We haven’t seen the last of Deuce (or “Larry“ as I called him), though we may as well have. His real name is given as Desmond Rozchenko. I dunno why, but the combination of the name and the Southern accent just crack me up.
Why no Na’Grath? Two reasons: The episode required a bit more mobility than the Na’Grath costume could afford, and also Straczynski just plain never liked the thing. (It was invented by his prop/costume shop on their own initiative)
The feeder’s tentacle looks very much like a part of the Centauri anatomy we’ll get more (unwanted) details on shortly. Is that similarity how they were able to take out an entire colony so quickly? If so, it’s really nasty.
It’s generally assumed that Aldus is a Christian, probably a Catholic. In fact, I don’t think that’s the case. He displays no crosses nor Christian symbols (Though he does have a Celtic knot thing that could be interpreted as Trinitarian), his order evidently requires no ordination, nor even any training or even any kind of specific knowledge. The large walking stick he carries is as likely to be a Druid roan staff as it is a Christian crosier. That design on his coat is a *Celtic* knot pattern. Finally, he initially describes the grail as “The sacred vessel of regeneration” and “The cup of the goddess” - both trendy syncretistic pagan ways of referring to it - before he actually, reluctantly calls it “The Grail.” I think Aldus wasn’t Christian, I think he was part of some Celtic neo-pagan group.
That doesn’t really diminish from the effect of anything that happens in this episode, it’s just that all the clues are their in plain sight, and I’ve never heard anyone put ‘em together before. Go figure.
The alien in the courtroom that’s being tried for the crimes of his great grandfather is, I think, a Vree.
O’Hare’s timing seems off in this ep, like he’s stepping on the last bit of other people’s lines in delivering his own.
Deuce recons time on the station in “Cycles.” This would appear to refer to the station itself rotating. If 300 cycles equals a full day - which it seems to by context - then each cycle would equal about four minutes and forty eight seconds. This concept only shows up here, was clunky, and is never referred to again.
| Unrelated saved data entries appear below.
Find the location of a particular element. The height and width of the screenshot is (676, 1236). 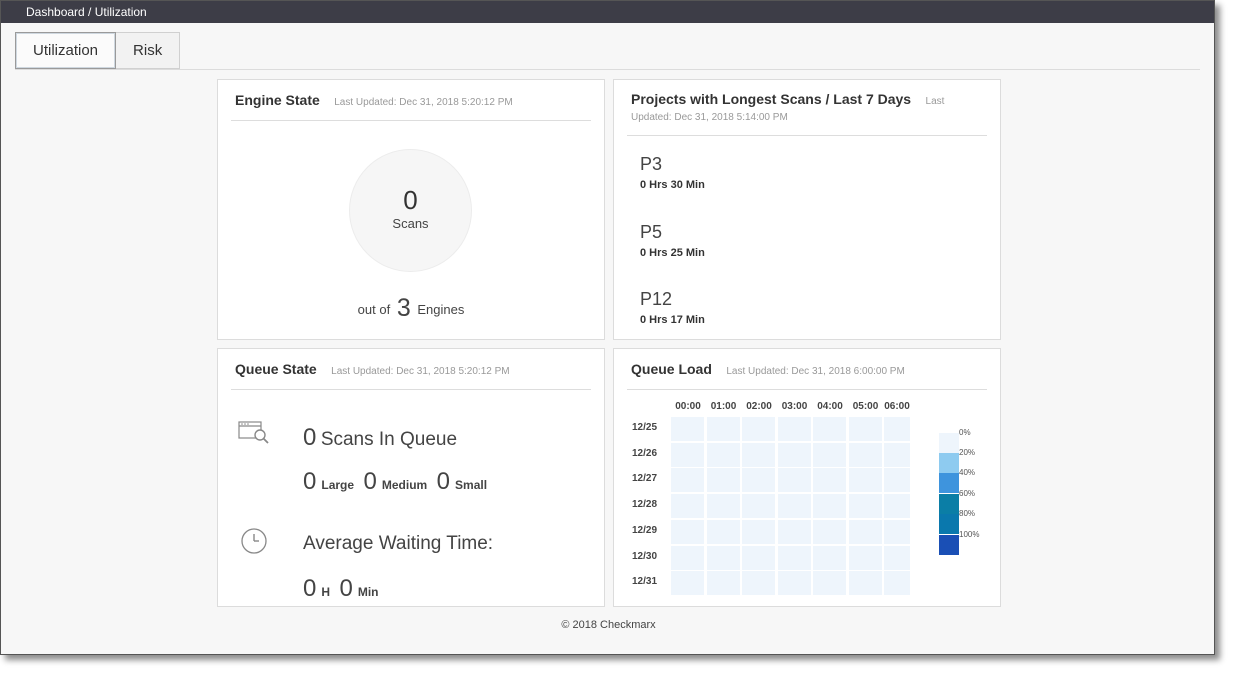

hour-header: 02:00 is located at coordinates (759, 406).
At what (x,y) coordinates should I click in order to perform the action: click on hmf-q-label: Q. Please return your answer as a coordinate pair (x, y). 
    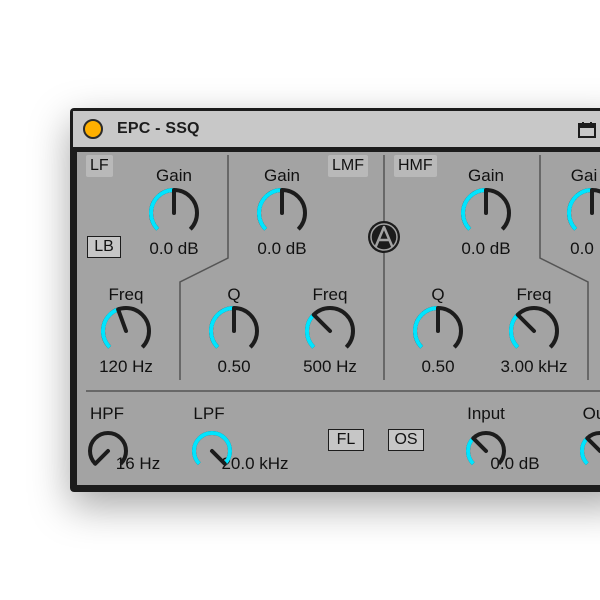
    Looking at the image, I should click on (438, 294).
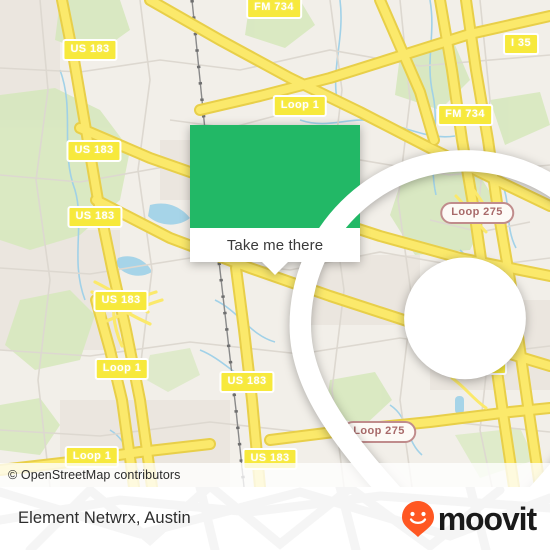 The height and width of the screenshot is (550, 550). I want to click on moovit-logo: moovit, so click(469, 519).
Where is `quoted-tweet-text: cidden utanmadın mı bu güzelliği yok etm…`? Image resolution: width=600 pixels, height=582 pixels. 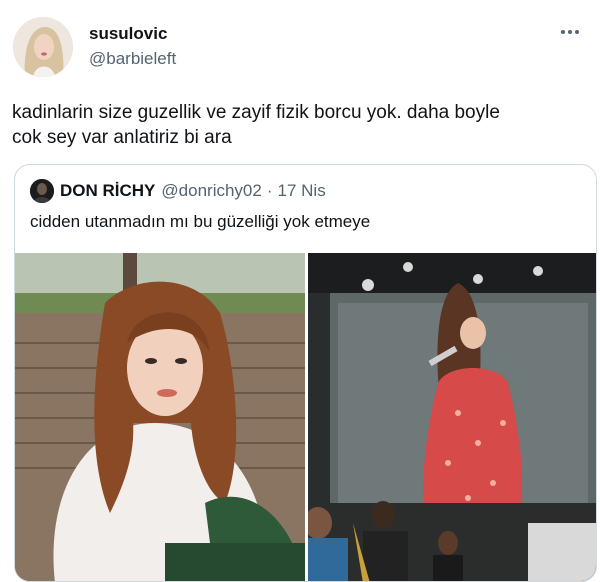 quoted-tweet-text: cidden utanmadın mı bu güzelliği yok etm… is located at coordinates (200, 222).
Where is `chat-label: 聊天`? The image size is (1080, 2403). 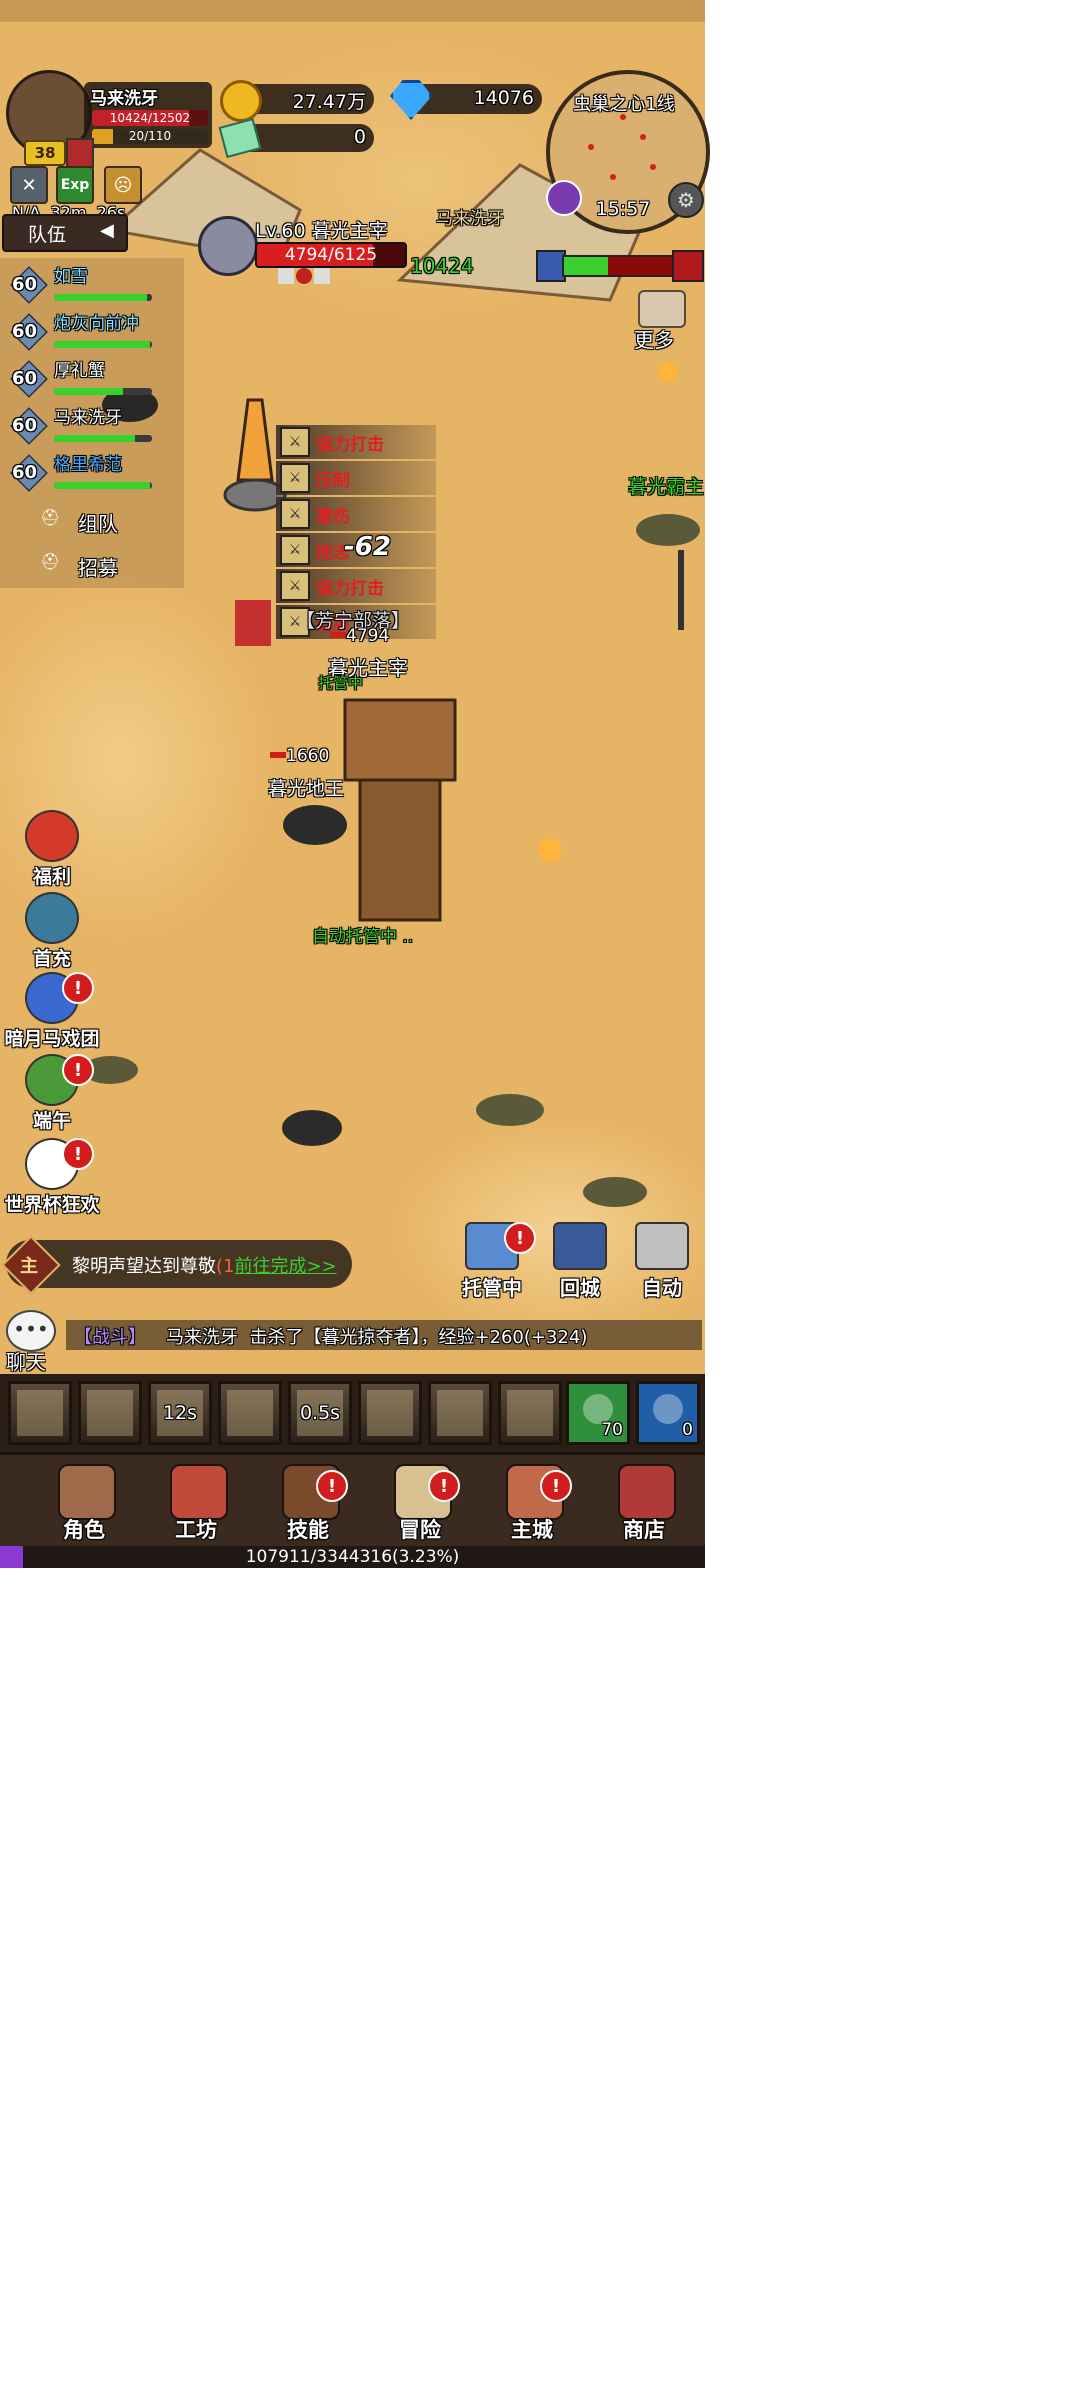 chat-label: 聊天 is located at coordinates (26, 1362).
Been a while since we’ve seen Vir and Lannier.
* We meet Babylon 5’s civil legal system: “The Ombuds” (Ombudsmen).
* Lannier mentions that there are two castes in the Minbari world: Warrior and Religious. This will contradict what we hear later, but it sets up the concept anyway.
* Jinxo has served on all five Babylon stations, four of which were destroyed or disappeared immediately after he left. When he leaves, the command staff joke about how the station didn’t end. Ivonova is quick to point out that it didn’t end *today* but given that Jinxo is now gone, it could end any time now. She’s actually right.
* The origin of the “Lurkers” in “Downbelow” is finally explained: People that came to B5 looking for work, couldn’t find any, couldn’t pay their way back home, and are basically homeless. They cause 90% of the crime on the station.
WILL CONSERVATIVES LIKE THIS?
If they cans set aside the bad performances and the boredom, yes. Assuming I’m right about Aldus being a pagan, however, social conservatives won’t like it.